> _Extracted information_
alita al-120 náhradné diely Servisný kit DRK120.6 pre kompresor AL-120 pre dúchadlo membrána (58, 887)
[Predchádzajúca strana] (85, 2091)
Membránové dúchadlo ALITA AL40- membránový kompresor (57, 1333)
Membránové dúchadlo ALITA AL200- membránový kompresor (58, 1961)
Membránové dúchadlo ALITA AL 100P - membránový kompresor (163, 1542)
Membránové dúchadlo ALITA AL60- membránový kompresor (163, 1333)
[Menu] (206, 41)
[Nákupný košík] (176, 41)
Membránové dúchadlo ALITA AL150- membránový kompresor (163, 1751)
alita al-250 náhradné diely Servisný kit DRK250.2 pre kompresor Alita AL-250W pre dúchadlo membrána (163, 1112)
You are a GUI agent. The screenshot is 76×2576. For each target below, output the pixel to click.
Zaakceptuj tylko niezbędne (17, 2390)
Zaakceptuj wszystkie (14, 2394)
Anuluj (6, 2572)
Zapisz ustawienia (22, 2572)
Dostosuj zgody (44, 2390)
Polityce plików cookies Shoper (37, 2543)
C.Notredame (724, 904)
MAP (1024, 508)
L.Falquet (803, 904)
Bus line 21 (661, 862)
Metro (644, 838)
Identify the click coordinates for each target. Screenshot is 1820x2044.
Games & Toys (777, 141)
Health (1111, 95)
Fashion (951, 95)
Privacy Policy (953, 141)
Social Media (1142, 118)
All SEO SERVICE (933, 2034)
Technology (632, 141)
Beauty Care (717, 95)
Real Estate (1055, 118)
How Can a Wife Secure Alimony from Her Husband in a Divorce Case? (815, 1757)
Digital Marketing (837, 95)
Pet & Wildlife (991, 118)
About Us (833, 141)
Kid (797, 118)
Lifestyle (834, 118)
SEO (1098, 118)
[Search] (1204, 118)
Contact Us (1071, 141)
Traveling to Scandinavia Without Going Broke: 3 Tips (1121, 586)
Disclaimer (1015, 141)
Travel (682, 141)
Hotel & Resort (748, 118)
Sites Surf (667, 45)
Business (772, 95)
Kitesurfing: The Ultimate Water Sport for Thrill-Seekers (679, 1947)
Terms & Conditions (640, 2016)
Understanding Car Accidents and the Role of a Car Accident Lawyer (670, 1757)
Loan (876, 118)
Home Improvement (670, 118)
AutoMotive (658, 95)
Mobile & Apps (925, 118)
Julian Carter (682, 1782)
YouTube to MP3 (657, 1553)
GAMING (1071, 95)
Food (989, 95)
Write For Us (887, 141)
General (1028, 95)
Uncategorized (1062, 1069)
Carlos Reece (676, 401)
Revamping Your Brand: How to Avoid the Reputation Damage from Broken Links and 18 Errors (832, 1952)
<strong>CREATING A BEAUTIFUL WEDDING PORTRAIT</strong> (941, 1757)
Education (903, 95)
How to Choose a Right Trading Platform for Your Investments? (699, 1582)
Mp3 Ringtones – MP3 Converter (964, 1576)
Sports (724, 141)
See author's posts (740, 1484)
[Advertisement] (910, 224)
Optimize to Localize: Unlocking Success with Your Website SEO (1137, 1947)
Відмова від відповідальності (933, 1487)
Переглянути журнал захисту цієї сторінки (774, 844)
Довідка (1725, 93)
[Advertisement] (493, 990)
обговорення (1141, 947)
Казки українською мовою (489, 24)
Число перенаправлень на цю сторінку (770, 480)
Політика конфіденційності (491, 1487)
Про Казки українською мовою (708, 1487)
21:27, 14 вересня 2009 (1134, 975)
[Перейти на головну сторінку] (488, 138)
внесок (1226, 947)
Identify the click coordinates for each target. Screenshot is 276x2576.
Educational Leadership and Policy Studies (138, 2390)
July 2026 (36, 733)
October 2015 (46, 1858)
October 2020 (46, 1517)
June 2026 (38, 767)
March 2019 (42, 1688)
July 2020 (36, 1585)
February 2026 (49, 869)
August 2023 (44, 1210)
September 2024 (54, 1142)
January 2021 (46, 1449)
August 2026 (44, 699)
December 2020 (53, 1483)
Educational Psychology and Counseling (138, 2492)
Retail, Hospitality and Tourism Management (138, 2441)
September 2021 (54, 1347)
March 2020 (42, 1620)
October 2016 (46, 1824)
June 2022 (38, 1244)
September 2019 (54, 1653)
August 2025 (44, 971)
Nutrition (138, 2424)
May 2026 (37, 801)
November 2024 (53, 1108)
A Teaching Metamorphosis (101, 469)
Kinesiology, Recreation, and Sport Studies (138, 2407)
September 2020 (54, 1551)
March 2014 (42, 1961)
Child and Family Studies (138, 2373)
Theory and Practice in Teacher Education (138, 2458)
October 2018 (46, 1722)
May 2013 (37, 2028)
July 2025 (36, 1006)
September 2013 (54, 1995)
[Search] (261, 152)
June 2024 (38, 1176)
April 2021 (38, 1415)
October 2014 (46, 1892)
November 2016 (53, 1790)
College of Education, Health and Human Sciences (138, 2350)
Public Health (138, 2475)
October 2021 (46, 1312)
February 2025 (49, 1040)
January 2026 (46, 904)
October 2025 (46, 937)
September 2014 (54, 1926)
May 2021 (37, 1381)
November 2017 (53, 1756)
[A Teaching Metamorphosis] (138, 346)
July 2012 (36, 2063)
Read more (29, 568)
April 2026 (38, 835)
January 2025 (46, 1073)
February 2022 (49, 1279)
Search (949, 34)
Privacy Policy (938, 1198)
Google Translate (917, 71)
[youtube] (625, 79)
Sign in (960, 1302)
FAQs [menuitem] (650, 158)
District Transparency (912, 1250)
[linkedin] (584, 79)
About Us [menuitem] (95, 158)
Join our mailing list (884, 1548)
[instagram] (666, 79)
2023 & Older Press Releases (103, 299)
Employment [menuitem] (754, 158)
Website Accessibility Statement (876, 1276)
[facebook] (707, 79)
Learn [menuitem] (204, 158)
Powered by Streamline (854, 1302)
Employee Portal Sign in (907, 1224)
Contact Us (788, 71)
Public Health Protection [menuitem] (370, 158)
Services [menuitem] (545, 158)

> _Problem to work on_
Output the listing verbatim through the "YouTube to MP3 (657, 1553)" line.

> _Answer section_
alita al-120 náhradné diely Servisný kit DRK120.6 pre kompresor AL-120 pre dúchadlo membrána (58, 887)
[Predchádzajúca strana] (85, 2091)
Membránové dúchadlo ALITA AL40- membránový kompresor (57, 1333)
Membránové dúchadlo ALITA AL200- membránový kompresor (58, 1961)
Membránové dúchadlo ALITA AL 100P - membránový kompresor (163, 1542)
Membránové dúchadlo ALITA AL60- membránový kompresor (163, 1333)
[Menu] (206, 41)
[Nákupný košík] (176, 41)
Membránové dúchadlo ALITA AL150- membránový kompresor (163, 1751)
alita al-250 náhradné diely Servisný kit DRK250.2 pre kompresor Alita AL-250W pre dúchadlo membrána (163, 1112)
You are a GUI agent. The screenshot is 76×2576. For each target below, output the pixel to click.
Zaakceptuj tylko niezbędne (17, 2390)
Zaakceptuj wszystkie (14, 2394)
Anuluj (6, 2572)
Zapisz ustawienia (22, 2572)
Dostosuj zgody (44, 2390)
Polityce plików cookies Shoper (37, 2543)
C.Notredame (724, 904)
MAP (1024, 508)
L.Falquet (803, 904)
Bus line 21 (661, 862)
Metro (644, 838)
Identify the click coordinates for each target. Screenshot is 1820x2044.
Games & Toys (777, 141)
Health (1111, 95)
Fashion (951, 95)
Privacy Policy (953, 141)
Social Media (1142, 118)
All SEO SERVICE (933, 2034)
Technology (632, 141)
Beauty Care (717, 95)
Real Estate (1055, 118)
How Can a Wife Secure Alimony from Her Husband in a Divorce Case? (815, 1757)
Digital Marketing (837, 95)
Pet & Wildlife (991, 118)
About Us (833, 141)
Kid (797, 118)
Lifestyle (834, 118)
SEO (1098, 118)
[Search] (1204, 118)
Contact Us (1071, 141)
Traveling to Scandinavia Without Going Broke: 3 Tips (1121, 586)
Disclaimer (1015, 141)
Travel (682, 141)
Hotel & Resort (748, 118)
Sites Surf (667, 45)
Business (772, 95)
Kitesurfing: The Ultimate Water Sport for Thrill-Seekers (679, 1947)
Terms & Conditions (640, 2016)
Understanding Car Accidents and the Role of a Car Accident Lawyer (670, 1757)
Loan (876, 118)
Home Improvement (670, 118)
AutoMotive (658, 95)
Mobile & Apps (925, 118)
Julian Carter (682, 1782)
YouTube to MP3 (657, 1553)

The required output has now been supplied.